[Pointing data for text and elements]
┏━━

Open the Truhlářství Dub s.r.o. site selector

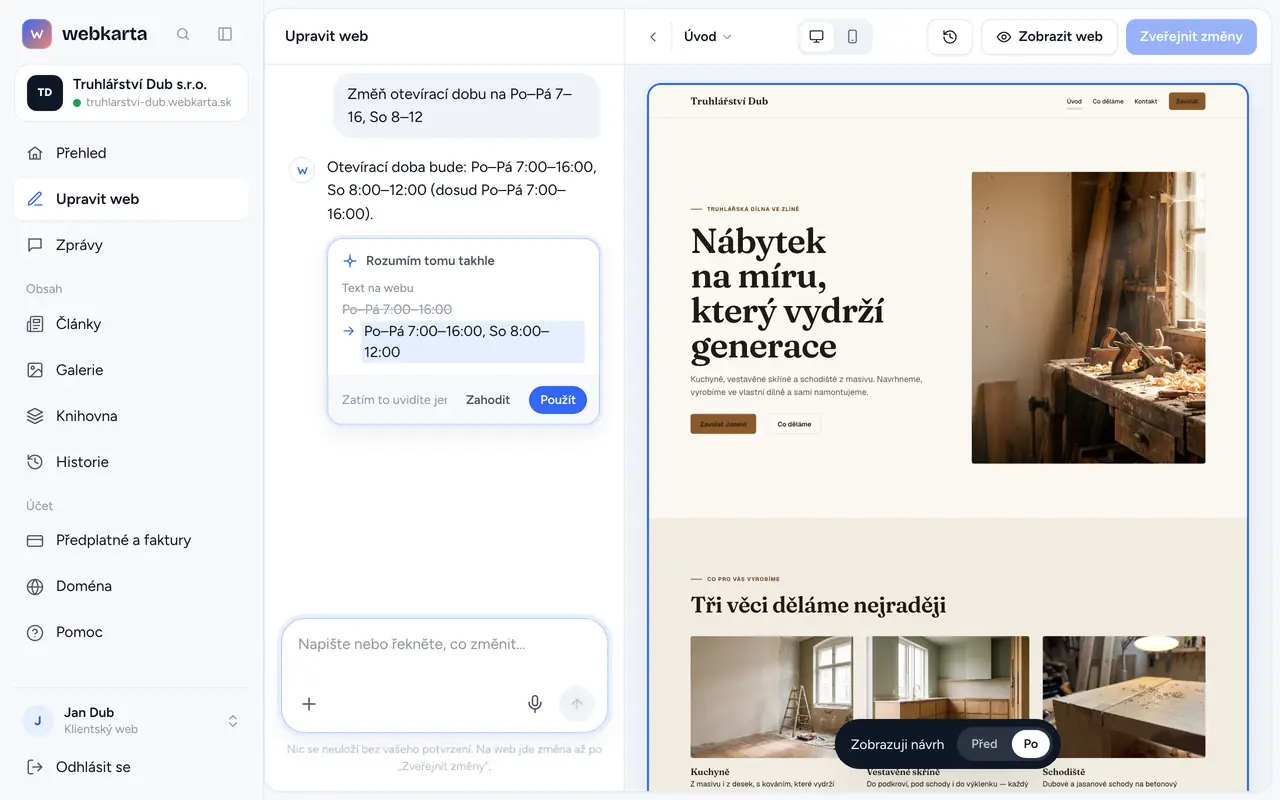(x=131, y=93)
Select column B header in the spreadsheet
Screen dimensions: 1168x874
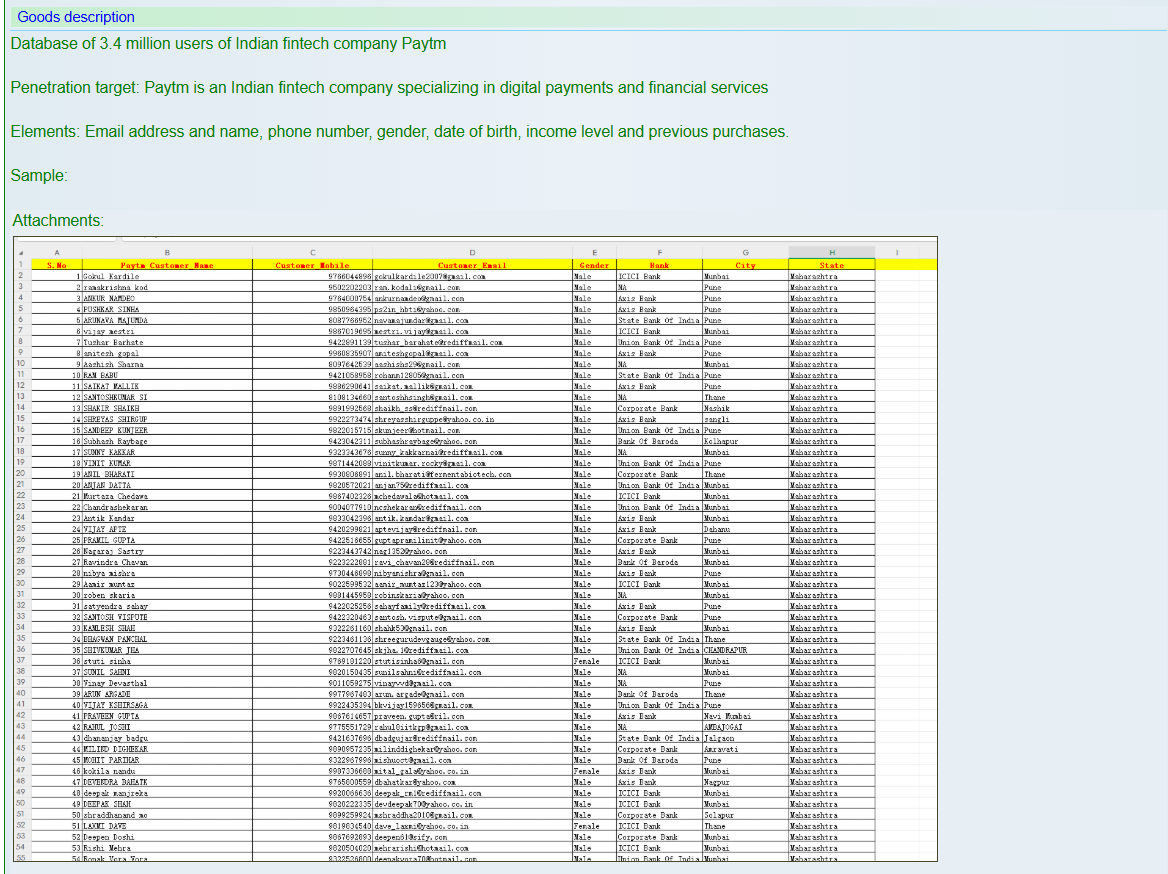167,252
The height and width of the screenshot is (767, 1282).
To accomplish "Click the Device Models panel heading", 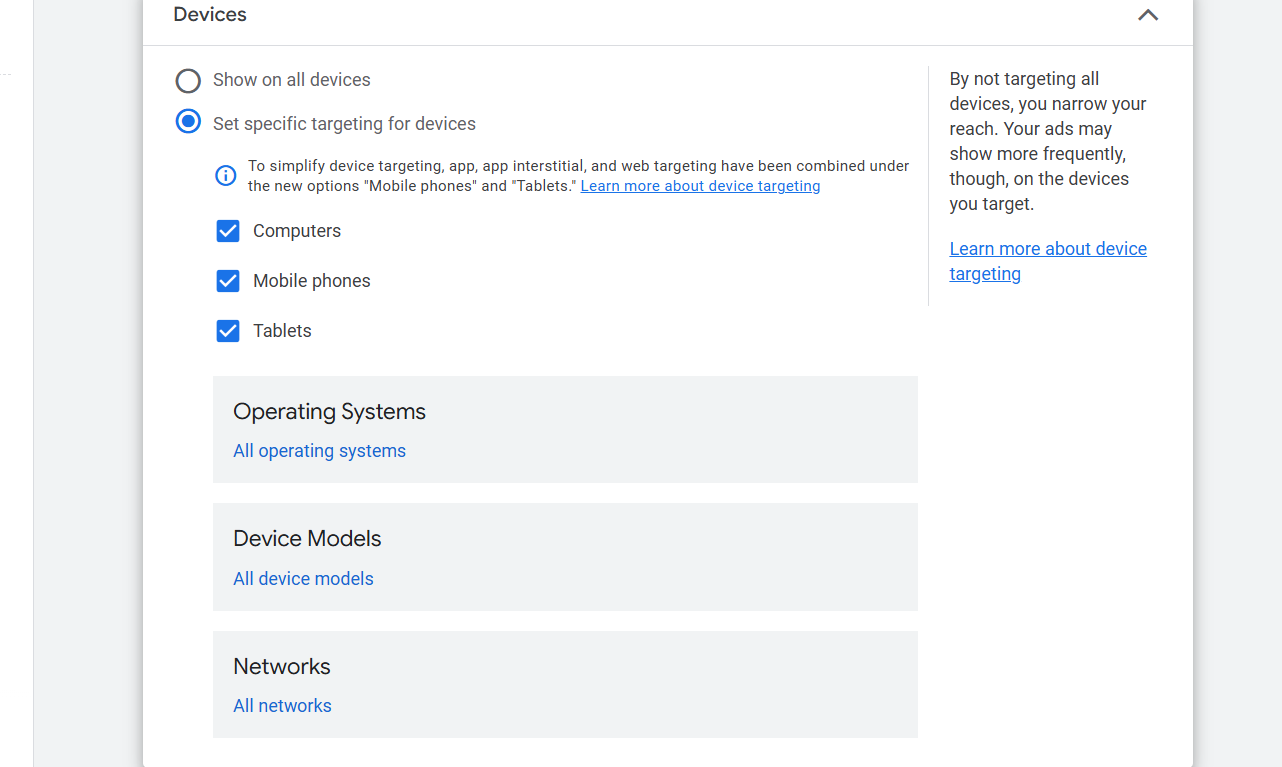I will click(x=307, y=539).
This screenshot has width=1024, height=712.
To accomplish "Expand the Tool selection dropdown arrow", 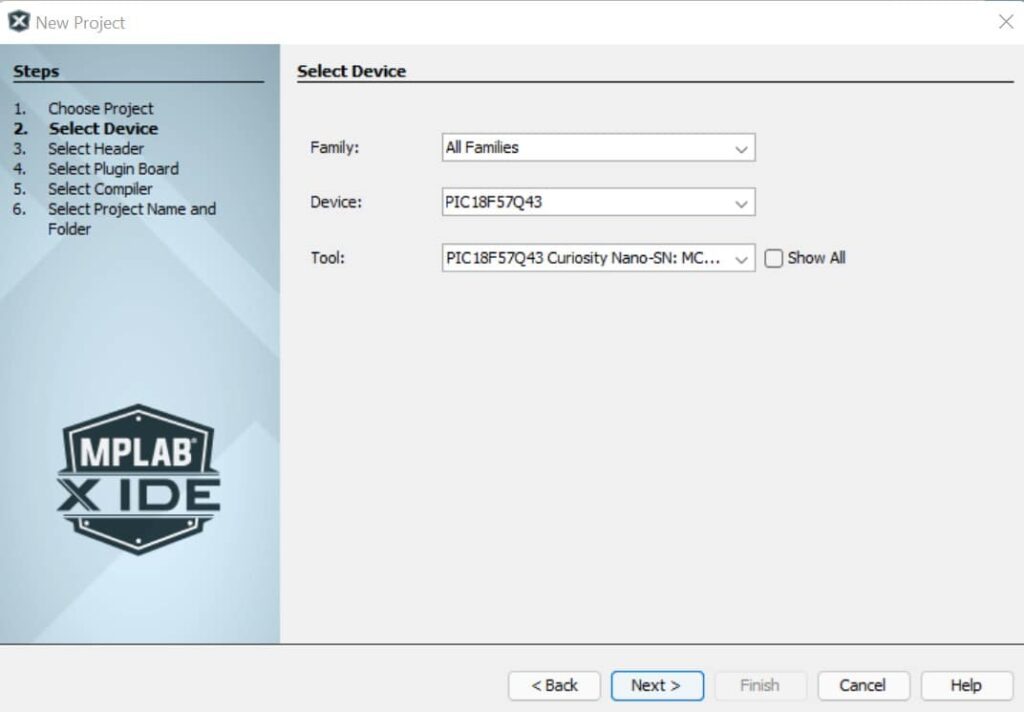I will 741,259.
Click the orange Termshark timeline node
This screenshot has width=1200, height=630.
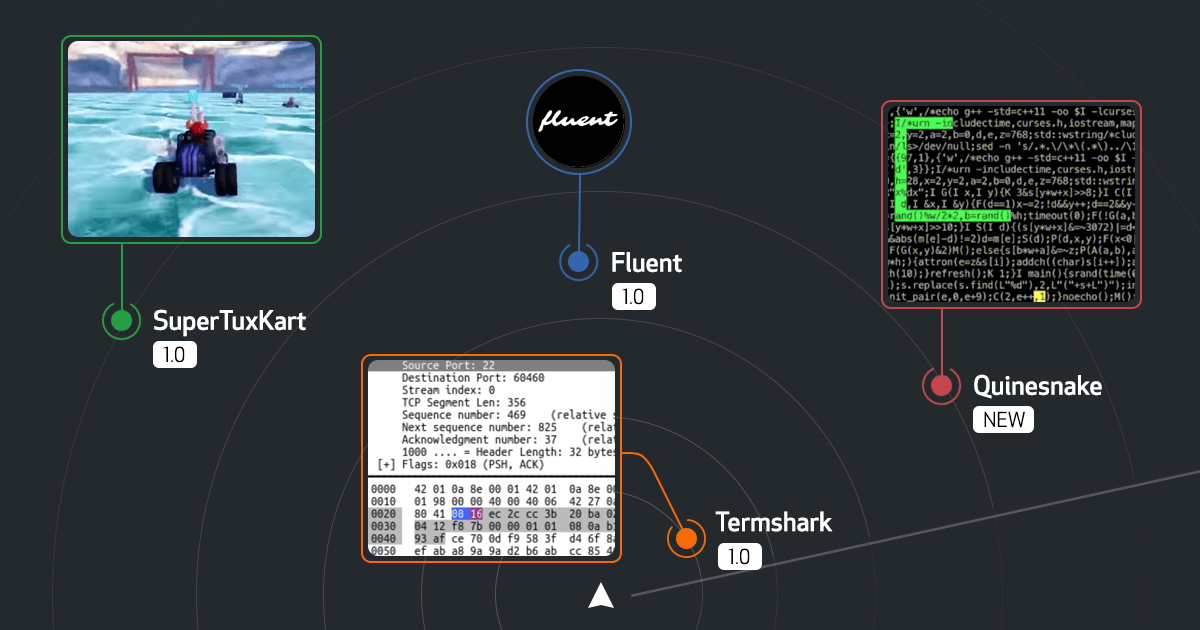687,537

┗━━

* What is being asked
Can you give the data again from the line with "Click the orange Termshark timeline node" through its end, substituting "green" for "orange" and leaving everything else unchanged? Omit the pictures.

* Solution
Click the green Termshark timeline node
This screenshot has width=1200, height=630.
687,537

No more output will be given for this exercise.